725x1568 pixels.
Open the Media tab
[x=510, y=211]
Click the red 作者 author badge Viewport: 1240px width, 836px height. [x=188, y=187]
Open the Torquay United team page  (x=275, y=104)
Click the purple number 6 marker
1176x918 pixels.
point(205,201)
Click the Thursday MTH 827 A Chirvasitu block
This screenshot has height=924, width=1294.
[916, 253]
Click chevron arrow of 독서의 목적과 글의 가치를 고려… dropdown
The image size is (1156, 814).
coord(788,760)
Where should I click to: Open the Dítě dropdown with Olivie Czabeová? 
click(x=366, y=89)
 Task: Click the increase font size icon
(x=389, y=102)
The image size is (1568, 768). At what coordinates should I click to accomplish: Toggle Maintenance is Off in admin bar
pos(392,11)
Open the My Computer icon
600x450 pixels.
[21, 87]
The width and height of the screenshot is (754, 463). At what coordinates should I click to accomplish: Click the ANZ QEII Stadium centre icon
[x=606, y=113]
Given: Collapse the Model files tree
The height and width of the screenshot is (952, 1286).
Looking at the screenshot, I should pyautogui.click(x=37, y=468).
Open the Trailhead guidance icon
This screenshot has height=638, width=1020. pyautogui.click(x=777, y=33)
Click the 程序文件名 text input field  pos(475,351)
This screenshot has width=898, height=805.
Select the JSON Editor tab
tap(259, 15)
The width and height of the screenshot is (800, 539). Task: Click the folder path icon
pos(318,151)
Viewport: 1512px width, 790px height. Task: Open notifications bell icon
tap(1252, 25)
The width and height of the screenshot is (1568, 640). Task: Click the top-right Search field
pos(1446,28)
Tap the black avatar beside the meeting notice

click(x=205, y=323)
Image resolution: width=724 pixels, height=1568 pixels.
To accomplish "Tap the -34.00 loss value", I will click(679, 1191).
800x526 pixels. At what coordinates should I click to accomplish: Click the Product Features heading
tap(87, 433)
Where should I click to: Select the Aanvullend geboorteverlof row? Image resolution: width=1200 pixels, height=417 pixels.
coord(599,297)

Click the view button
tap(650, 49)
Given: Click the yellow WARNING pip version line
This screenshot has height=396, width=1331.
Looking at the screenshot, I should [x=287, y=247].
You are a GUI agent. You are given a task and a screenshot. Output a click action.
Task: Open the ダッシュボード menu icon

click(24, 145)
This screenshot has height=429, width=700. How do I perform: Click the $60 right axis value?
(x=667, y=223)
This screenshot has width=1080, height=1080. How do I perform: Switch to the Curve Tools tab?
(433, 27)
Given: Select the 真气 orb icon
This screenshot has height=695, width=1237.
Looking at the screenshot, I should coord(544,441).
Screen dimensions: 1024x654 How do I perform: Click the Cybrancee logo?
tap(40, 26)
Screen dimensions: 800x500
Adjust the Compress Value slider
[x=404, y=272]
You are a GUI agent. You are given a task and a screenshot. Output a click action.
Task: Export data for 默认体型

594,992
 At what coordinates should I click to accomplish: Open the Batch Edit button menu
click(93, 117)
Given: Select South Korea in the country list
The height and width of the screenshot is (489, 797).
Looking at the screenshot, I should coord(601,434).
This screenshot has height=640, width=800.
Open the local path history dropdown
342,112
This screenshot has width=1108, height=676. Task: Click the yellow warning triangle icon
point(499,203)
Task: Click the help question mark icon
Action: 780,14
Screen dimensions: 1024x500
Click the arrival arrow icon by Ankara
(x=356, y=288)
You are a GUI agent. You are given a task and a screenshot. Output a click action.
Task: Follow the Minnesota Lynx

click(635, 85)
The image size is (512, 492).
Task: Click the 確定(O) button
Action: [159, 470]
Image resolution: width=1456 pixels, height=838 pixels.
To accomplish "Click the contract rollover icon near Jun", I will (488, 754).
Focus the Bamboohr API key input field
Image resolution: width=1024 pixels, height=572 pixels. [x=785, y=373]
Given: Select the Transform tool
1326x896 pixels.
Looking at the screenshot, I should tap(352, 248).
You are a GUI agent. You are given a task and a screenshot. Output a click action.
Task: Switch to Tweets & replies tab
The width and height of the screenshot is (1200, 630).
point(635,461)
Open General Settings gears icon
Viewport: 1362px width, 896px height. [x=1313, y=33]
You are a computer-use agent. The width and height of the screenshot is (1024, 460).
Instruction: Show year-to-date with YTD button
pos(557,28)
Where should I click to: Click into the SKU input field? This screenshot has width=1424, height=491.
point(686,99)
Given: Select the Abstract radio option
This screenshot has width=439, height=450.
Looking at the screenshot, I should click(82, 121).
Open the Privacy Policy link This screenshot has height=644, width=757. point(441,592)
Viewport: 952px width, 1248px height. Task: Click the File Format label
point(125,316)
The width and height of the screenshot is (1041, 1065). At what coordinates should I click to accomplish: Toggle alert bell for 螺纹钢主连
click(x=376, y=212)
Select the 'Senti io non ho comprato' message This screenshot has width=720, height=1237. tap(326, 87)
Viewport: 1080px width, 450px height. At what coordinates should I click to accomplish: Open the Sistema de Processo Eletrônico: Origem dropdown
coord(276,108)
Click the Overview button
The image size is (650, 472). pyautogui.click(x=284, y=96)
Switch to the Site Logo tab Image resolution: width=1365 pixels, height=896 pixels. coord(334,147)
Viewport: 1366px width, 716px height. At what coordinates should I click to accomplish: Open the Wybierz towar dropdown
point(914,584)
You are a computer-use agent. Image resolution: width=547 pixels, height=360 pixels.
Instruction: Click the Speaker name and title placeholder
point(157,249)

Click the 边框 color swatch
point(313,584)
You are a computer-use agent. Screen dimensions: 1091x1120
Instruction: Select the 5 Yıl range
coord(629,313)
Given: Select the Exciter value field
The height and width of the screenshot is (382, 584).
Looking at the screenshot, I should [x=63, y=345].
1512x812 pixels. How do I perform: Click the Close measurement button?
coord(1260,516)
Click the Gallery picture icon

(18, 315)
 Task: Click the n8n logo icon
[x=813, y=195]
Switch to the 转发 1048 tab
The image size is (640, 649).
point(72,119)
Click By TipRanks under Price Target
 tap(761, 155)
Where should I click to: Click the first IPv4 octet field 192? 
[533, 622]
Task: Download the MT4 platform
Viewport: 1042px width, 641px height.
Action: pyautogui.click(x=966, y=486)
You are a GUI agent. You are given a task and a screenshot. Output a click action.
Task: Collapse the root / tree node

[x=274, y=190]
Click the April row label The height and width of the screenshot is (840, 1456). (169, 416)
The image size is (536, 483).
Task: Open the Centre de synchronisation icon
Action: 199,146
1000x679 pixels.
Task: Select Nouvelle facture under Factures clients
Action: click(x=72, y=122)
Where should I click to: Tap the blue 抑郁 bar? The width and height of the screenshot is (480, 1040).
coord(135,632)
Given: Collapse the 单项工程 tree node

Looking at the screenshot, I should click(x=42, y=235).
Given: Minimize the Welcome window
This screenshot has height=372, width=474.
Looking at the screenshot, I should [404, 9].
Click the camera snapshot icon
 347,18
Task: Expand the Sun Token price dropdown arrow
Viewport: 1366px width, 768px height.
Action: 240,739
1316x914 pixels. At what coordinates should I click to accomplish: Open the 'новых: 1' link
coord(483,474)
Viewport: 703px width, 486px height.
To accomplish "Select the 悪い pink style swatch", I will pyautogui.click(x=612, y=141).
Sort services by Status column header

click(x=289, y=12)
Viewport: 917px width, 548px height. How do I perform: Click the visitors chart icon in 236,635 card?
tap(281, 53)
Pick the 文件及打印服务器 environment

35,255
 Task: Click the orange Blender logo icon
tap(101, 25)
##########
Every entry above must be reproduced word for word.

== RESPONSE ==
725x1568 pixels.
Open the Media tab
[x=510, y=211]
Click the red 作者 author badge Viewport: 1240px width, 836px height. [x=188, y=187]
Open the Torquay United team page  (x=275, y=104)
Click the purple number 6 marker
1176x918 pixels.
point(205,201)
Click the Thursday MTH 827 A Chirvasitu block
This screenshot has height=924, width=1294.
[916, 253]
Click chevron arrow of 독서의 목적과 글의 가치를 고려… dropdown
The image size is (1156, 814).
coord(788,760)
Where should I click to: Open the Dítě dropdown with Olivie Czabeová? 
click(x=366, y=89)
 Task: Click the increase font size icon
(x=389, y=102)
The image size is (1568, 768). At what coordinates should I click to accomplish: Toggle Maintenance is Off in admin bar
pos(392,11)
Open the My Computer icon
600x450 pixels.
[21, 87]
The width and height of the screenshot is (754, 463). At what coordinates should I click to accomplish: Click the ANZ QEII Stadium centre icon
[x=606, y=113]
Given: Collapse the Model files tree
The height and width of the screenshot is (952, 1286).
Looking at the screenshot, I should pyautogui.click(x=37, y=468).
Open the Trailhead guidance icon
This screenshot has height=638, width=1020. pyautogui.click(x=777, y=33)
Click the 程序文件名 text input field  pos(475,351)
This screenshot has width=898, height=805.
Select the JSON Editor tab
tap(259, 15)
The width and height of the screenshot is (800, 539). Task: Click the folder path icon
pos(318,151)
Viewport: 1512px width, 790px height. Task: Open notifications bell icon
tap(1252, 25)
The width and height of the screenshot is (1568, 640). Task: Click the top-right Search field
pos(1446,28)
Tap the black avatar beside the meeting notice

click(x=205, y=323)
Image resolution: width=724 pixels, height=1568 pixels.
To accomplish "Tap the -34.00 loss value", I will click(679, 1191).
800x526 pixels. At what coordinates should I click to accomplish: Click the Product Features heading
tap(87, 433)
Where should I click to: Select the Aanvullend geboorteverlof row? Image resolution: width=1200 pixels, height=417 pixels.
coord(599,297)

Click the view button
tap(650, 49)
Given: Click the yellow WARNING pip version line
This screenshot has height=396, width=1331.
Looking at the screenshot, I should [x=287, y=247].
You are a GUI agent. You are given a task and a screenshot. Output a click action.
Task: Open the ダッシュボード menu icon

click(24, 145)
This screenshot has height=429, width=700. How do I perform: Click the $60 right axis value?
(x=667, y=223)
This screenshot has width=1080, height=1080. How do I perform: Switch to the Curve Tools tab?
(433, 27)
Given: Select the 真气 orb icon
This screenshot has height=695, width=1237.
Looking at the screenshot, I should coord(544,441).
Screen dimensions: 1024x654 How do I perform: Click the Cybrancee logo?
tap(40, 26)
Screen dimensions: 800x500
Adjust the Compress Value slider
[x=404, y=272]
You are a GUI agent. You are given a task and a screenshot. Output a click action.
Task: Export data for 默认体型

594,992
 At what coordinates should I click to accomplish: Open the Batch Edit button menu
click(93, 117)
Given: Select South Korea in the country list
The height and width of the screenshot is (489, 797).
Looking at the screenshot, I should coord(601,434).
This screenshot has height=640, width=800.
Open the local path history dropdown
342,112
This screenshot has width=1108, height=676. Task: Click the yellow warning triangle icon
point(499,203)
Task: Click the help question mark icon
Action: 780,14
Screen dimensions: 1024x500
Click the arrival arrow icon by Ankara
(x=356, y=288)
You are a GUI agent. You are given a task and a screenshot. Output a click action.
Task: Follow the Minnesota Lynx

click(635, 85)
The image size is (512, 492).
Task: Click the 確定(O) button
Action: [159, 470]
Image resolution: width=1456 pixels, height=838 pixels.
To accomplish "Click the contract rollover icon near Jun", I will (488, 754).
Focus the Bamboohr API key input field
Image resolution: width=1024 pixels, height=572 pixels. [x=785, y=373]
Given: Select the Transform tool
1326x896 pixels.
Looking at the screenshot, I should tap(352, 248).
You are a GUI agent. You are given a task and a screenshot. Output a click action.
Task: Switch to Tweets & replies tab
The width and height of the screenshot is (1200, 630).
point(635,461)
Open General Settings gears icon
Viewport: 1362px width, 896px height. [x=1313, y=33]
You are a computer-use agent. The width and height of the screenshot is (1024, 460).
Instruction: Show year-to-date with YTD button
pos(557,28)
Where should I click to: Click into the SKU input field? This screenshot has width=1424, height=491.
point(686,99)
Given: Select the Abstract radio option
This screenshot has width=439, height=450.
Looking at the screenshot, I should click(82, 121).
Open the Privacy Policy link This screenshot has height=644, width=757. point(441,592)
Viewport: 952px width, 1248px height. Task: Click the File Format label
point(125,316)
The width and height of the screenshot is (1041, 1065). At what coordinates should I click to accomplish: Toggle alert bell for 螺纹钢主连
click(x=376, y=212)
Select the 'Senti io non ho comprato' message This screenshot has width=720, height=1237. tap(326, 87)
Viewport: 1080px width, 450px height. At what coordinates should I click to accomplish: Open the Sistema de Processo Eletrônico: Origem dropdown
coord(276,108)
Click the Overview button
The image size is (650, 472). pyautogui.click(x=284, y=96)
Switch to the Site Logo tab Image resolution: width=1365 pixels, height=896 pixels. coord(334,147)
Viewport: 1366px width, 716px height. At what coordinates should I click to accomplish: Open the Wybierz towar dropdown
point(914,584)
You are a computer-use agent. Image resolution: width=547 pixels, height=360 pixels.
Instruction: Click the Speaker name and title placeholder
point(157,249)

Click the 边框 color swatch
point(313,584)
You are a computer-use agent. Screen dimensions: 1091x1120
Instruction: Select the 5 Yıl range
coord(629,313)
Given: Select the Exciter value field
The height and width of the screenshot is (382, 584).
Looking at the screenshot, I should [x=63, y=345].
1512x812 pixels. How do I perform: Click the Close measurement button?
coord(1260,516)
Click the Gallery picture icon

(18, 315)
 Task: Click the n8n logo icon
[x=813, y=195]
Switch to the 转发 1048 tab
The image size is (640, 649).
point(72,119)
Click By TipRanks under Price Target
 tap(761, 155)
Where should I click to: Click the first IPv4 octet field 192? 
[533, 622]
Task: Download the MT4 platform
Viewport: 1042px width, 641px height.
Action: pyautogui.click(x=966, y=486)
You are a GUI agent. You are given a task and a screenshot. Output a click action.
Task: Collapse the root / tree node

[x=274, y=190]
Click the April row label The height and width of the screenshot is (840, 1456). (169, 416)
The image size is (536, 483).
Task: Open the Centre de synchronisation icon
Action: 199,146
1000x679 pixels.
Task: Select Nouvelle facture under Factures clients
Action: click(x=72, y=122)
Where should I click to: Tap the blue 抑郁 bar? The width and height of the screenshot is (480, 1040).
coord(135,632)
Given: Collapse the 单项工程 tree node

Looking at the screenshot, I should click(x=42, y=235).
Given: Minimize the Welcome window
This screenshot has height=372, width=474.
Looking at the screenshot, I should [404, 9].
Click the camera snapshot icon
 347,18
Task: Expand the Sun Token price dropdown arrow
Viewport: 1366px width, 768px height.
Action: 240,739
1316x914 pixels. At what coordinates should I click to accomplish: Open the 'новых: 1' link
coord(483,474)
Viewport: 703px width, 486px height.
To accomplish "Select the 悪い pink style swatch", I will pyautogui.click(x=612, y=141).
Sort services by Status column header

click(x=289, y=12)
Viewport: 917px width, 548px height. How do I perform: Click the visitors chart icon in 236,635 card?
tap(281, 53)
Pick the 文件及打印服务器 environment

35,255
 Task: Click the orange Blender logo icon
tap(101, 25)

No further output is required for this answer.